In preparation, I bought Royals hoodies for Max and me. I scoured the weather reports to make sure we would be able to actually wear them; after all, the temperatures had been in the 70s. Saturday’s forecast was for the high to be in the 60s, so the hoodies were going to work. I wanted to be very comfortable as I watched the game, being able to jump up and down and holler without breaking a sweat when the Royals scored and eventually won.
And win they did. We had the best time, eating the traditional brat with kraut and mustard, drinking an $11 beer, and wearing our new royal blue sweatshirts. We sat in the upper deck, having a bird’s eye view of the field, and we sat amidst a group of people that included six or seven Toronto fans. They taunted us, singing, “Jose, Jose, Jose,” when Jose Bautista came up to bat, but when the Royals went ahead for good, the Canadians, like Elvis, left the building.
I got to jump up and down all I wanted, never breaking a sweat, because Saturday was pretty chilly. I had some hand warmers Max and I bought several years ago; they had lost some of their potency, but neither of us was uncomfortable, nor were my hands cold, even when the sun sank too low to help us out.

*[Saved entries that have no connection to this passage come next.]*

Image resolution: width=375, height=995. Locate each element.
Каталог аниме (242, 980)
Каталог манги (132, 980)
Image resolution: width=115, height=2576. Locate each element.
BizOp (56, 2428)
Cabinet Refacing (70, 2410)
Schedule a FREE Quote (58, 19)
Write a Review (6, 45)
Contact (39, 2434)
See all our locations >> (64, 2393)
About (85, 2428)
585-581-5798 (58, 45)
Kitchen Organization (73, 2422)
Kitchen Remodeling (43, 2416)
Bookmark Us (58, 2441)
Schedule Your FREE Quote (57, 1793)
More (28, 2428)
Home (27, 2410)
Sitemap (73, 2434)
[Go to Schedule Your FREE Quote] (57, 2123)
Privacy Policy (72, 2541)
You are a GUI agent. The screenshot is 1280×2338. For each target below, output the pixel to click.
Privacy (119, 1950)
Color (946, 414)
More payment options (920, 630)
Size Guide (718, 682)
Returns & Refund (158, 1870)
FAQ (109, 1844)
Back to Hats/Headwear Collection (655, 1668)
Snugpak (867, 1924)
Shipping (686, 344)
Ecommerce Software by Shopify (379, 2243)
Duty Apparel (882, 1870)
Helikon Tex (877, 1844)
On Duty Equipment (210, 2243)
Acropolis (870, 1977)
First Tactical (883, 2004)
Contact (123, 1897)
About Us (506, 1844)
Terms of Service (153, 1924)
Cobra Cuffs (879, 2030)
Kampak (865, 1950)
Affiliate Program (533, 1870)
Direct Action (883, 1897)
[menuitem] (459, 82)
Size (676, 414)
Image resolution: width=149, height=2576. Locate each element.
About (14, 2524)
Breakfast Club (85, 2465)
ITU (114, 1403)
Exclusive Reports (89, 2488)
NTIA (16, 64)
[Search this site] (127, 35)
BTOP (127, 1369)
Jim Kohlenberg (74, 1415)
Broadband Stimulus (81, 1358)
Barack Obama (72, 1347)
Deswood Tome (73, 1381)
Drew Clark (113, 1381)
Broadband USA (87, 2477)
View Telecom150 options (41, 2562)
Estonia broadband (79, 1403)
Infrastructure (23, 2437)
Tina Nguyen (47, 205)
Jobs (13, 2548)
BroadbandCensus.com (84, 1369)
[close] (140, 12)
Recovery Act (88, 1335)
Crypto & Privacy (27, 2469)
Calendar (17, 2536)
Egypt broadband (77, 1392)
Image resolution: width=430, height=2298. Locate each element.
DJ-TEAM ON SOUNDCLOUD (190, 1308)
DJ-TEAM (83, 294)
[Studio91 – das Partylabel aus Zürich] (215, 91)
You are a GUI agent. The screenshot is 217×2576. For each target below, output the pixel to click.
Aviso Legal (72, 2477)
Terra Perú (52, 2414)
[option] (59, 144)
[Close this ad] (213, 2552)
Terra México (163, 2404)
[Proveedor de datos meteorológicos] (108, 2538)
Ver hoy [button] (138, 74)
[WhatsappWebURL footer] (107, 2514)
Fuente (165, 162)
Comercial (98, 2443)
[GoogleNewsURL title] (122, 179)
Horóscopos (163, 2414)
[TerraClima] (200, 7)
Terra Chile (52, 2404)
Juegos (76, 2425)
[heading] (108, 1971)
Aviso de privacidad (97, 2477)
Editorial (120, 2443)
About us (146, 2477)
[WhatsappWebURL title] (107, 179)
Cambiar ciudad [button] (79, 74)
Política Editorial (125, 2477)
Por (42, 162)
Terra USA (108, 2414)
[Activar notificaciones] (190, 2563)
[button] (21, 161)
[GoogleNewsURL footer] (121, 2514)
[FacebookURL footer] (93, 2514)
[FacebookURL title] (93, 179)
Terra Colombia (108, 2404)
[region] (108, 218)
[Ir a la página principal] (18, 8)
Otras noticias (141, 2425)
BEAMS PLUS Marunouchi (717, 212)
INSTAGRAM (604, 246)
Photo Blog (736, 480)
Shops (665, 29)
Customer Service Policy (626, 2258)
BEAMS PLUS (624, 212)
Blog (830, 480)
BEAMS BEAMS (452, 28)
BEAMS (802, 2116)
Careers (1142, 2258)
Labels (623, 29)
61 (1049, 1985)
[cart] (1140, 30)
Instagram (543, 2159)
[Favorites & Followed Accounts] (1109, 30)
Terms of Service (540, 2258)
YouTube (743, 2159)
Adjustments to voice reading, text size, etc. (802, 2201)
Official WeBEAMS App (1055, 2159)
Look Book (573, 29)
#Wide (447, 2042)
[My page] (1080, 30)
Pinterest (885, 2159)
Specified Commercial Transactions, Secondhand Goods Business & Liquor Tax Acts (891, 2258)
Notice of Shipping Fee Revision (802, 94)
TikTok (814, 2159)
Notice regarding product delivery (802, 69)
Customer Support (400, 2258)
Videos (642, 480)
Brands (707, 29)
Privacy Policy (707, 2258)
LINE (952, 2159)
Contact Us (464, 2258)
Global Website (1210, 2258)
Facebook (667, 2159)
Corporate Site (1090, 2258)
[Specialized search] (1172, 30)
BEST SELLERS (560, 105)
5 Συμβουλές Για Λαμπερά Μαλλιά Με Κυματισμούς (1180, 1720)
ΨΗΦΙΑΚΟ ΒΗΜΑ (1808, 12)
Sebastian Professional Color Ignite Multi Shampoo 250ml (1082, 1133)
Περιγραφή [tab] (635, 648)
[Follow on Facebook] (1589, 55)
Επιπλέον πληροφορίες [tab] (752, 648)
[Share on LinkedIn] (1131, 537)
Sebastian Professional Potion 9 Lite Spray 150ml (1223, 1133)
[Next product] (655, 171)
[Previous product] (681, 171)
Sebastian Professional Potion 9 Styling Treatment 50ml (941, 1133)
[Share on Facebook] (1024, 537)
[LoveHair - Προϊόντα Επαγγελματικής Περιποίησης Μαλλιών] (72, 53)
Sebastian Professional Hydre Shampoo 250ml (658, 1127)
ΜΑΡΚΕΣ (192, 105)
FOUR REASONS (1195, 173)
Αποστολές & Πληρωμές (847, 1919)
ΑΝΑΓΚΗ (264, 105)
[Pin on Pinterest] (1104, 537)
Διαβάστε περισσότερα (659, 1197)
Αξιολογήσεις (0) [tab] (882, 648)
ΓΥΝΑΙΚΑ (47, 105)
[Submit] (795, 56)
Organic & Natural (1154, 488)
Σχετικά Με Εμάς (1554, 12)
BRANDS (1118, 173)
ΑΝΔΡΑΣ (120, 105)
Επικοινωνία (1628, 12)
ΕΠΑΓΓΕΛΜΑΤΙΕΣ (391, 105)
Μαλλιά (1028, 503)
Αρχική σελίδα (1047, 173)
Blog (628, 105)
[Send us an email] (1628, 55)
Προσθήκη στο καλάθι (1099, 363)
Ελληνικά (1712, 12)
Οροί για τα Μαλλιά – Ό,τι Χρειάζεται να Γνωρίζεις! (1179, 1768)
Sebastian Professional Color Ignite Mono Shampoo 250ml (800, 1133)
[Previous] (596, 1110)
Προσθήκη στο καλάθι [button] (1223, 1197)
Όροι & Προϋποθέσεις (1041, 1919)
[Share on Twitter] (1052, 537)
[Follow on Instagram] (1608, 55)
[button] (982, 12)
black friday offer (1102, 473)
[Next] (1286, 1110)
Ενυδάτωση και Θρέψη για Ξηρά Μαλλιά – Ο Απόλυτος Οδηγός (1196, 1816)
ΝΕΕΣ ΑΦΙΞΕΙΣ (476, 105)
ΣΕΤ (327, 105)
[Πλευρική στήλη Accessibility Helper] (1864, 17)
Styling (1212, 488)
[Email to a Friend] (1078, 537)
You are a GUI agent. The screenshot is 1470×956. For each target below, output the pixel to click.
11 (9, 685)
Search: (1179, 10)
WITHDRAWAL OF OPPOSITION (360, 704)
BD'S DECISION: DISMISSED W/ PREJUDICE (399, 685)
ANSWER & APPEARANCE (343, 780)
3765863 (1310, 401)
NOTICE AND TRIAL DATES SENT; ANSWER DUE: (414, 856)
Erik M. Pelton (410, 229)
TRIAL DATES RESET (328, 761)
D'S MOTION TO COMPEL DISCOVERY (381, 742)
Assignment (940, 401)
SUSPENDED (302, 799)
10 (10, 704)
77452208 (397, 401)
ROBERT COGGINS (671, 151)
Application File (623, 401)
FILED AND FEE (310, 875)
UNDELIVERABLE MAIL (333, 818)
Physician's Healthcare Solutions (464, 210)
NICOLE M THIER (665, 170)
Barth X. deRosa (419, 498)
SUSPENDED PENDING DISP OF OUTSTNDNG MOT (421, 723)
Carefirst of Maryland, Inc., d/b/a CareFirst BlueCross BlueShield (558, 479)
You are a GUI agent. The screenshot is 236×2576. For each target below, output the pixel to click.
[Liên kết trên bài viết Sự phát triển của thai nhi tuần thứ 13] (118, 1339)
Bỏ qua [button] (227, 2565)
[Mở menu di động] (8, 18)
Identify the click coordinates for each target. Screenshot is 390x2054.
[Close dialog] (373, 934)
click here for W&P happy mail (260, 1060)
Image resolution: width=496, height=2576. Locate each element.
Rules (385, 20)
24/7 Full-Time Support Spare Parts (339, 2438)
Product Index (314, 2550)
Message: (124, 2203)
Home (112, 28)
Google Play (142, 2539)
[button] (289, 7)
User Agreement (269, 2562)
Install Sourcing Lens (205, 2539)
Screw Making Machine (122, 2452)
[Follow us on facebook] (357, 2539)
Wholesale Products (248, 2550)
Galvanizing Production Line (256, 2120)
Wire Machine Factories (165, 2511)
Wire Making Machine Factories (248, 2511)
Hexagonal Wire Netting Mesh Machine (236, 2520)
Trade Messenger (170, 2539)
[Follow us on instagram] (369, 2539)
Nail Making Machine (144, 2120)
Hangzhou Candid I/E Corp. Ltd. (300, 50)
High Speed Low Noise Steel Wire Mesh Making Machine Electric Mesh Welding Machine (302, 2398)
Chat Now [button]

But, of course, nothing is perfect. A couple of things happened that made me shake my head, even amidst my jubilation. First, when one buys tickets to the game these days, one can buy traditional tickets, or one can buy tickets through email that are actually just paper. That was the kind of ticket we had. Our friend had the tickets folded up in his jeans’ back pocket; however, when he attempted to show them to the gate attendant, they weren’t there.
He went back to the car, and he had a pained expression on his face when he returned. “Someone stole them,” he said. “Or else they fell out of my pocket.” We went to the service desk and told our story. The attendant canceled the numbers on the other tickets and gave us a new set. We were fine. Except when we got to our seats, two of them were occupied.
The perpetrators were a couple of prepubescent “tweens.” Everything eventually worked out when they just disappeared, but I wondered how those kids got into the stadium by themselves. Did their parents bring them and turn them loose? What kind of parents would drop off their kids among 40,000 of their “closest friends” in a huge stadium? I would love to give those parents a piece of my mind.
Something else happened toward the end of the game, just as the humiliated Toronto fans were leaving their seats. A few people behind us began shouting, “USA, USA,” apparently trying to get under the Canadians’ skin. I don’t think, however, the shouters understood the irony of what they were yelling. Yes, our team is from Kansas City, which is, yes, in the USA, but most of the Royals who were on the field at the time hail from Central or South America!
I’m as patriotic as the next guy, and I love to hear the national anthem played when our kids win gold medals at the Olympics. But this was not an international competition. It’s Major League Baseball, and it’s about the Royals vs. the Bluejays. Let’s keep the chanting at “Here we go Royals, here we go!”
Regardless of those little hiccups, we had a fabulous time, and unlike the good old days, our Boys in Blue won. It was a great day.
Deborah Mitchell is a a local attorney and a Municipal Court Judge.